5. When reading charts on COVID-19, come armed with your skepticism

Given everything you now know about how complex the data is on COVID-19, there are some things you can keep in mind when you look at any data or chart on the virus.

The most legitimate models and graphs are going to be explicit,” Murray says. “They’ll tell you: This is reported cases from the States, or this is hospitalizations, and this is the timeframe. If that information isn't there, just don't look at it.” The other thing the chart should tell you is the process behind the way the data is calculated and depicted. And lastly, you need to ask yourself: “Do they seem aware of the limitations of what they’ve done?

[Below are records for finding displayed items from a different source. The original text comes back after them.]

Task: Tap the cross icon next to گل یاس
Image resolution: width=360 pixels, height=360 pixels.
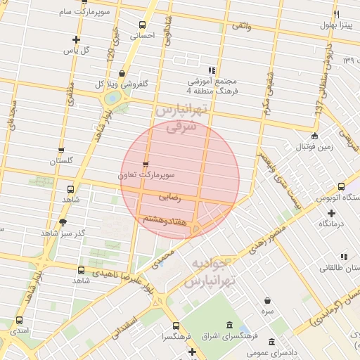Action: (x=76, y=39)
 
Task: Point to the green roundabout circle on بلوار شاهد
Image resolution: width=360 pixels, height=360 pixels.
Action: (x=111, y=98)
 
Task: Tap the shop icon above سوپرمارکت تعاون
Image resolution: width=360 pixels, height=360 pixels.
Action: (x=146, y=164)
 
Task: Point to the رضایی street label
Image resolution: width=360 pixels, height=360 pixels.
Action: (x=170, y=198)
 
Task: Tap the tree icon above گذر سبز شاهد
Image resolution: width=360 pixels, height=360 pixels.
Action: (x=63, y=222)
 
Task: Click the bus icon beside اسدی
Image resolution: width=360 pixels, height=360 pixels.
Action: (x=19, y=320)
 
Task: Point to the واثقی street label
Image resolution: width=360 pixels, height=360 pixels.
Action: (x=240, y=25)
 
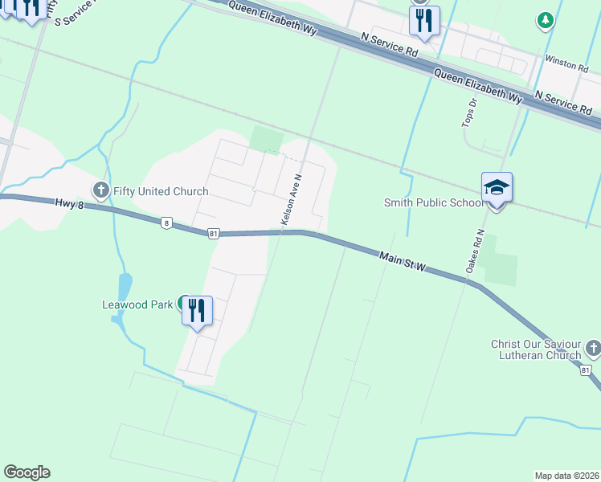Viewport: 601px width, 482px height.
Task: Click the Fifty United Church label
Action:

Are they conveying to you what things need to be true for you to believe the information they’re showing you?” Murray says.

While we are all keen to find ways to make sense of what is happening with COVID-19, having these five considerations in mind when reading charts of case data can help you be a more informed data consumer. And if you venture into analyzing and visualizing the case data yourself, the recommendations from Murray can help you better understand the nuances of the data.